Ja, vollkommen. Aber bei Kopfhörern wo der Schall immer vom gleichen Ort kommt, also Stereo, kann ich nur Links oder Rechts unterscheiden. Damit ich ein Klang von vorne nicht mit dem von hinten verwechsle muss eindeutig verzerrt und in der Lautstärke angepasst werden. Das von dir verlinkte demo ist nicht eindeutig, Razer macht das besser. Die Sofware macht genau das was du oben beschreibts^^


----------



## cryon1c (31. Januar 2015)

sananelan schrieb:


> Ja, vollkommen. Aber bei Kopfhörern wo der Schall immer vom gleichen Ort kommt, also Stereo, kann ich nur Links oder Rechts unterscheiden. Damit ich ein Klang von vorne nicht mit dem von hinten verwechsle muss eindeutig verzerrt und in der Lautstärke angepasst werden. Das von dir verlinkte demo ist nicht eindeutig, Razer macht das besser. Die Sofware macht genau das was du oben beschreibts^^



Vorne und hinten unterscheiden geht sehr gut, nur dann kann man nicht unterscheiden wenn sich die Schallquelle genau vorne oder hinten befinden. Ist die Quelle nur leicht versetzt, hört man das sehr deutlich.

Ich hab Razer Surround ausprobiert und das verzerrt mir zu sehr, der Klang geht flöten und die Orientierung wird nicht besser. Andere Leute könnten andere Erfahrungen mit verschiedener Hard&Software haben. 
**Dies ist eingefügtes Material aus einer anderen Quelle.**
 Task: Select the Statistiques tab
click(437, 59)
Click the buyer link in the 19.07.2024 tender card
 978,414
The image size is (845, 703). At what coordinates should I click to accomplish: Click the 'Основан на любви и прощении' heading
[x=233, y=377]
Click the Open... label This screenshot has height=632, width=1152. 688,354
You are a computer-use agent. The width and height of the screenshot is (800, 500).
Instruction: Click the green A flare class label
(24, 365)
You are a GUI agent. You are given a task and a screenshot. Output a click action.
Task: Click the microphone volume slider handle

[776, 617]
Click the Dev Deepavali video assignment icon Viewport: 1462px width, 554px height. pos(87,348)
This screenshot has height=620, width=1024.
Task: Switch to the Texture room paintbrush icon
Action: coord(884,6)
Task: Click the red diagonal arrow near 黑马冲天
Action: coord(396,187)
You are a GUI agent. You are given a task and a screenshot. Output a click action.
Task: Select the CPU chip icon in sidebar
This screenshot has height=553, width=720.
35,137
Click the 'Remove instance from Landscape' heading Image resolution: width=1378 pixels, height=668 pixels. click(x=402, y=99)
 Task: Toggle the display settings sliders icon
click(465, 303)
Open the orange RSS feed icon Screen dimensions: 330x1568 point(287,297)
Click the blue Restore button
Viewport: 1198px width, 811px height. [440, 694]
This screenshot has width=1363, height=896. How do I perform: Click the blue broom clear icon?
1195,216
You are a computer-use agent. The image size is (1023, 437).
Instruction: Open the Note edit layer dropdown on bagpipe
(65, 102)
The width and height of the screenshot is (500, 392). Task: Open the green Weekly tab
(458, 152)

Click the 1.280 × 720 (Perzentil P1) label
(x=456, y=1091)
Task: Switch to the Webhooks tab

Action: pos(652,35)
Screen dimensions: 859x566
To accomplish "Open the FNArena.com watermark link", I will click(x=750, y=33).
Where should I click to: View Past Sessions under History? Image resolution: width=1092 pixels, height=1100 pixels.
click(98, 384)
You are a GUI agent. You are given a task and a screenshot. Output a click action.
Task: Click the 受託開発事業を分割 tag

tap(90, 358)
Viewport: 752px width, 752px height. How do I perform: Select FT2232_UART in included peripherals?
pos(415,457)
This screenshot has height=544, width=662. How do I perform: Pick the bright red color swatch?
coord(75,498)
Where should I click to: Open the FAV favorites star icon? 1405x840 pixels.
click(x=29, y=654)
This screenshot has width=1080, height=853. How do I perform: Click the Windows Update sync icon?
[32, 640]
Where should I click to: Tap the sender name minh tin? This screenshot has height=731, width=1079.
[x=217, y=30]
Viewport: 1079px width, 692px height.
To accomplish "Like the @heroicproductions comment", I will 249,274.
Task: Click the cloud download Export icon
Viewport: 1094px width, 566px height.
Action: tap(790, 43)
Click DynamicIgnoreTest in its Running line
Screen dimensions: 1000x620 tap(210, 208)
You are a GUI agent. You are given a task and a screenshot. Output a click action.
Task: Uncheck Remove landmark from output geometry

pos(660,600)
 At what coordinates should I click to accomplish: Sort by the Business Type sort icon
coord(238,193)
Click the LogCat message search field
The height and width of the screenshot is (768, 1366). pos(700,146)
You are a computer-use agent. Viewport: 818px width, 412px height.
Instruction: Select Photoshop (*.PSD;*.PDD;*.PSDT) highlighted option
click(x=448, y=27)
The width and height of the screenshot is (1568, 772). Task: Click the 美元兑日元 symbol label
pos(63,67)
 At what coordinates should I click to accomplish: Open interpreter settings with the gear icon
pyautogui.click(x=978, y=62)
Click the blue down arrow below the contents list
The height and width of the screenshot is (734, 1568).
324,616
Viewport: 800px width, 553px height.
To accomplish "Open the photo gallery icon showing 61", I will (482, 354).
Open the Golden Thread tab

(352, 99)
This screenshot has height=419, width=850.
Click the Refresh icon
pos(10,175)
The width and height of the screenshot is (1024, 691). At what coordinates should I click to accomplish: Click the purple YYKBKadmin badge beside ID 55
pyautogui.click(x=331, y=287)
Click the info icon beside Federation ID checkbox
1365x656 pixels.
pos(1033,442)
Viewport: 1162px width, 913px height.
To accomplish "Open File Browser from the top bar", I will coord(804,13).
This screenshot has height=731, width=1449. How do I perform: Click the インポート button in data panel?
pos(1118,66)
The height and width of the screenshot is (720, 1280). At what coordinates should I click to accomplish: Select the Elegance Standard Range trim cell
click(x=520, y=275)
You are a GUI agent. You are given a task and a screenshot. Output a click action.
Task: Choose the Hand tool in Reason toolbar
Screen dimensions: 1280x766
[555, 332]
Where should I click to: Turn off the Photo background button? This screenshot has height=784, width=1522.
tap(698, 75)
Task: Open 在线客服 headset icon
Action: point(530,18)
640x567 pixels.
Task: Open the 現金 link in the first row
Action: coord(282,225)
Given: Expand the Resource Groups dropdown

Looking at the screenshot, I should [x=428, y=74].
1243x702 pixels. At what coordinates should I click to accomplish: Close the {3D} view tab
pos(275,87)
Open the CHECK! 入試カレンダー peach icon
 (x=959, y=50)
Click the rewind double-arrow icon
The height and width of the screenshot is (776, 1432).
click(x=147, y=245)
Ich nutze diese Tricks selbst, wenn ich z.B. meine mono-Aufnahme vom Mikrofon "räumlich" gestalten will - einfach Pan (panorama) bewegen, die richtige Einstellung rein und gut ist.


----------



## Berky (31. Januar 2015)

cryon1c schrieb:


> nur dann kann man nicht unterscheiden wenn sich die Schallquelle genau vorne oder hinten befinden.



Das ist mir auch aufgefallen und auch nicht nötig. Wenn ein Klang so Laut und nicht direkt vor meiner Nase ist kann es nur an einem Ort sein . Eyes and Ears sagt der Bill vom L4D, um anderen zu sagen das sie aufpassen sollen  .

Es stimmt schon, Razer Verzerrt den Klang das von hinten kommt herftig, auch wenn es nicht schön klingt ist es zugunsten Ortung nur von Vorteil, weil ich die Quelle dann besser zuordnen kann.


----------



## Pixy (31. Januar 2015)

Gute Entscheidung das DT770 zu behalten.

Falls du wirklich nochmal was anders testen möchtest, dann teste das DT880.
Es klingt zwar längst nicht so Basslastig wie das DT770, aber in Sachen Schritte wahrnehmen, wäre das die nächst logische Lösung.

Ich selbst nutze nun ein DT990 Edition, weil mir das DT880 zu neutral klang und ein DT770 zu Basslastig und dadurch ging woanders viel verloren. Das DT990 ist ein guter Kompromiss zwischen sehr neutral (DT880) und sehr Basslastig (DT770).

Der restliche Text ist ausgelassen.